DOCUMENT:
▼

India Foundry Market Size and Share

India Foundry Market Analysis by Mordor Intelligence
The India Foundry Market size is estimated at USD 28.72 billion in 2026, and is expected to reach USD 46.72 billion by 2031, at a CAGR of 10.22% during the forecast period (2026-2031).
Supported by import-substitution duties, electric-vehicle (EV) localization, and public-works spending, the India foundry market has moved from spot contracting toward long-term programs that reward metallurgical consistency and lower embedded carbon. Aluminum high-pressure die-casting (HPDC) lines are running close to capacity as domestic EV production passed 1 million units in fiscal 2026, while the Vehicle Scrappage Policy is unlocking low-cost scrap that trims melt costs by 12–18%. Safeguard duties of 40% on Chinese iron castings have redirected orders to domestic shops and compressed lead times, and green-hydrogen subsidies are nudging early adopters to convert coke-fired cupolas to low-carbon furnaces. Together, these levers have allowed most Tier 1 suppliers to maintain pricing power even as scrap and energy prices remain volatile.
Key Report Takeaways
- By casting type, sand casting accounted for 58.82% of the India foundry market share in 2025, whereas investment casting is projected to expand at a 12.05% CAGR through 2031.
- By material, ferrous alloys held 84% of the India foundry market size in 2025, but non-ferrous alloys are set to grow at an 11.54% CAGR to 2031.
- By end-user, automotive applications contributed 31.88% of 2025 revenue, while aerospace components will post the fastest 12.06% CAGR through 2031.
- By geography, West India led with 35.11% of 2025 revenue, whereas South India is on track for a 10.74% CAGR through 2031.
Note: Market size and forecast figures in this report are generated using Mordor Intelligence’s proprietary estimation framework, updated with the latest available data and insights as of January 2026.

▲

WHAT TO WORK ON:
In the India foundry market report, what has redirected iron casting orders to domestic shops? Answer in one to three sentences.

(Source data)
▼

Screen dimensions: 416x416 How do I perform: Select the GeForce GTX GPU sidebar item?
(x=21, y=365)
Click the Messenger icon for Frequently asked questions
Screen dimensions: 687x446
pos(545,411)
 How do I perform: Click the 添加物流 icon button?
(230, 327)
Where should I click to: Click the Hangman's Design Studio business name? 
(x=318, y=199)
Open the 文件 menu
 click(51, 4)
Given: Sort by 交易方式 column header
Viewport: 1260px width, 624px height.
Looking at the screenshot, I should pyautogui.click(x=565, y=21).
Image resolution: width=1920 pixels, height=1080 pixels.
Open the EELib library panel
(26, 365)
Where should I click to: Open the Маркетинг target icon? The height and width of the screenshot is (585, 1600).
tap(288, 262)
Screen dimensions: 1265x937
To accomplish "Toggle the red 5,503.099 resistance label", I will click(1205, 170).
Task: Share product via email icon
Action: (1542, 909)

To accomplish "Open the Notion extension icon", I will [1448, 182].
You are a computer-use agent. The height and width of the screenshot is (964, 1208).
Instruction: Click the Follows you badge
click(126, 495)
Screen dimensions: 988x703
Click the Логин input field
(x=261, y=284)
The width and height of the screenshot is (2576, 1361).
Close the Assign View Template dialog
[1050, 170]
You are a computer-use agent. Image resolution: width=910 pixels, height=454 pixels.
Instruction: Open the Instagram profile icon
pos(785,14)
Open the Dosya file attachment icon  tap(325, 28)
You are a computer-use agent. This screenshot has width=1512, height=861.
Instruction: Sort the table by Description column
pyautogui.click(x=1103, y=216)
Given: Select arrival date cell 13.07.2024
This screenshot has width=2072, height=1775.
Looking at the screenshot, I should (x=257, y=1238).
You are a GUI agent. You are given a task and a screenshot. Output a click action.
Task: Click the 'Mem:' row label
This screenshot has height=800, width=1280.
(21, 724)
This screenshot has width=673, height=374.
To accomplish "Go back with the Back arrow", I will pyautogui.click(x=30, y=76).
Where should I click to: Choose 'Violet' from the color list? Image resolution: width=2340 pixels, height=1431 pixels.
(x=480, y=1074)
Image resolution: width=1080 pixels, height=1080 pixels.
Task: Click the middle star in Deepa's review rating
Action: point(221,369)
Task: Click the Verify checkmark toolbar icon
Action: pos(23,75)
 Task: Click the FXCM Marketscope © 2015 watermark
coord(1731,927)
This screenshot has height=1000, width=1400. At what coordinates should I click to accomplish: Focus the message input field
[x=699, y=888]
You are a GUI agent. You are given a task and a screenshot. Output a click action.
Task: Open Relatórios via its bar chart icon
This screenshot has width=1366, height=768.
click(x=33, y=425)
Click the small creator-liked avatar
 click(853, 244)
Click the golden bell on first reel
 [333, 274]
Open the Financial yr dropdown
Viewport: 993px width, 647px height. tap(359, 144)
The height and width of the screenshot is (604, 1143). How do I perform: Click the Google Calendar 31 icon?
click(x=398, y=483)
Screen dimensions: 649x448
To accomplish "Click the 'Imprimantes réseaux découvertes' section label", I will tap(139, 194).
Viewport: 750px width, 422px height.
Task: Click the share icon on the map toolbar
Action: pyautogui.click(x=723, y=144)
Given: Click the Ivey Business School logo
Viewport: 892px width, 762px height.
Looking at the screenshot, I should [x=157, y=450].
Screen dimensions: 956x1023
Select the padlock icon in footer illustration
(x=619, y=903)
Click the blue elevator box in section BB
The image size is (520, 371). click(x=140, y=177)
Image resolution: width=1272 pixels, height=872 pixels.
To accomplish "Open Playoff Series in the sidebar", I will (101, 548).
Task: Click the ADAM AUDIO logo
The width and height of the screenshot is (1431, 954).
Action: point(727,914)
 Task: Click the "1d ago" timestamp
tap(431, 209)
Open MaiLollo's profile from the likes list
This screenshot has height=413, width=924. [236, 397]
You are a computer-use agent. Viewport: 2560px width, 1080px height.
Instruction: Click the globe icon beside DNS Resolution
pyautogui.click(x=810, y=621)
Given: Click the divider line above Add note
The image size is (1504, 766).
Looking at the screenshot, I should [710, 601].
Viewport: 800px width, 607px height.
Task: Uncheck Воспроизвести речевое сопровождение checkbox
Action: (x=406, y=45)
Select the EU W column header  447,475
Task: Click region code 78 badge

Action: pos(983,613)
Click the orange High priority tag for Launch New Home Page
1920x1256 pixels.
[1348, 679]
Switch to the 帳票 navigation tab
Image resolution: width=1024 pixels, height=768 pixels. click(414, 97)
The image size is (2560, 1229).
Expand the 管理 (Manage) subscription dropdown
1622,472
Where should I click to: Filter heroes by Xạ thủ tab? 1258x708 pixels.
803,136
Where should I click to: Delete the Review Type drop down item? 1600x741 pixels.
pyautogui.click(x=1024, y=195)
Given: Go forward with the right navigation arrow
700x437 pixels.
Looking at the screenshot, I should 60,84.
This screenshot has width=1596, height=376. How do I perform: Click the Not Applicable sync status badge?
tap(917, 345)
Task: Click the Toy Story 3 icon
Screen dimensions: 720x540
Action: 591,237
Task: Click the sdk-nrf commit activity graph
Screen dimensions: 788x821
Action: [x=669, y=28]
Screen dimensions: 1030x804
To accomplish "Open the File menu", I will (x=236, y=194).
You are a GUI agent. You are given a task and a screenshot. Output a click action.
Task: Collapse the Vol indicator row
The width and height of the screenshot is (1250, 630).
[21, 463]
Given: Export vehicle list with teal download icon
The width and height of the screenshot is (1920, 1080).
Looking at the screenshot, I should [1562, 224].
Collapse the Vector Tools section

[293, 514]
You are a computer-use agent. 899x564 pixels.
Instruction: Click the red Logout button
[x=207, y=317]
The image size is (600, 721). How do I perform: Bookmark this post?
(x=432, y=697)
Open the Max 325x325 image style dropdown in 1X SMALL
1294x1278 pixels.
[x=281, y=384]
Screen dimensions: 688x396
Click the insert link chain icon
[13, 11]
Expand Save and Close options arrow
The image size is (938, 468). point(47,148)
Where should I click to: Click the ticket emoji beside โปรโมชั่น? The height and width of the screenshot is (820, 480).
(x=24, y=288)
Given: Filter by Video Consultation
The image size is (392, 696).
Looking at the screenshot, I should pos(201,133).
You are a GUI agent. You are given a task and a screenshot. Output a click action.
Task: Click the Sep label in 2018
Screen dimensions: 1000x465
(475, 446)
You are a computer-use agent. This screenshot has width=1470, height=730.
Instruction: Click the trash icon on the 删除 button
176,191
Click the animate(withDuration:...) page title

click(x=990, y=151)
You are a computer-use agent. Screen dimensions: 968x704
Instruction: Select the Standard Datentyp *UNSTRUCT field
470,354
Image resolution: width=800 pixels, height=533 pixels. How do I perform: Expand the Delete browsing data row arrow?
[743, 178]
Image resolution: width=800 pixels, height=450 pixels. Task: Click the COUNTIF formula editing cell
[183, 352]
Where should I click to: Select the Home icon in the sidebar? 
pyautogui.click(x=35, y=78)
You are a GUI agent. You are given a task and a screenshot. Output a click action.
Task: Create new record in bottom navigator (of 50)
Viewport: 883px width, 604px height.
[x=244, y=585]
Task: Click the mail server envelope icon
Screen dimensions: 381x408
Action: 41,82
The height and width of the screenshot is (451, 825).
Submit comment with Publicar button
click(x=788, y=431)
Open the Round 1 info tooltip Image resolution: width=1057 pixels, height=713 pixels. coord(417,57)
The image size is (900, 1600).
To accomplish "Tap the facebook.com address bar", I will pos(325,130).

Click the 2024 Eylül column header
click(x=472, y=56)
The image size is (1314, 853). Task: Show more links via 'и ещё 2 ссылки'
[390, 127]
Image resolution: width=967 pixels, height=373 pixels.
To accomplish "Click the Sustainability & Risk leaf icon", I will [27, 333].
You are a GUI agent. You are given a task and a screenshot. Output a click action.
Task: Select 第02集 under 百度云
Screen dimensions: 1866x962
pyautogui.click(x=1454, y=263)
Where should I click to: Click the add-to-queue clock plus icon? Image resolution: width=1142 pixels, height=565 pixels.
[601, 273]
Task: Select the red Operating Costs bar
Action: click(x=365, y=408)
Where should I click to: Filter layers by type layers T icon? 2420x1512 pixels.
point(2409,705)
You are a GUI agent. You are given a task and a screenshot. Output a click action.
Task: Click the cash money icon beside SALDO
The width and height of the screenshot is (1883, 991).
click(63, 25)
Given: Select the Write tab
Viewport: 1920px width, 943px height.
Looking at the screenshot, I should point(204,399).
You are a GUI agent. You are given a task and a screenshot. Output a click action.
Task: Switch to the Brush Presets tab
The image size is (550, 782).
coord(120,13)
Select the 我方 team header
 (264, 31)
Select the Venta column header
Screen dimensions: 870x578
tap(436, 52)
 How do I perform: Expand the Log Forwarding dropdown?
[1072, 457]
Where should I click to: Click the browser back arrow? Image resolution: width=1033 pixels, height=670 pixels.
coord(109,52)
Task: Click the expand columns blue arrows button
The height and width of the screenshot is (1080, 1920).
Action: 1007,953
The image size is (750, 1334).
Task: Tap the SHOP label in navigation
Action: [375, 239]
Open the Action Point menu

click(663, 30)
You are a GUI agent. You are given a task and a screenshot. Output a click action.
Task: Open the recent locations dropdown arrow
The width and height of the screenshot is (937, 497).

▲

SOLUTION:
Safeguard duties of 40% on Chinese iron castings have redirected those orders to domestic shops.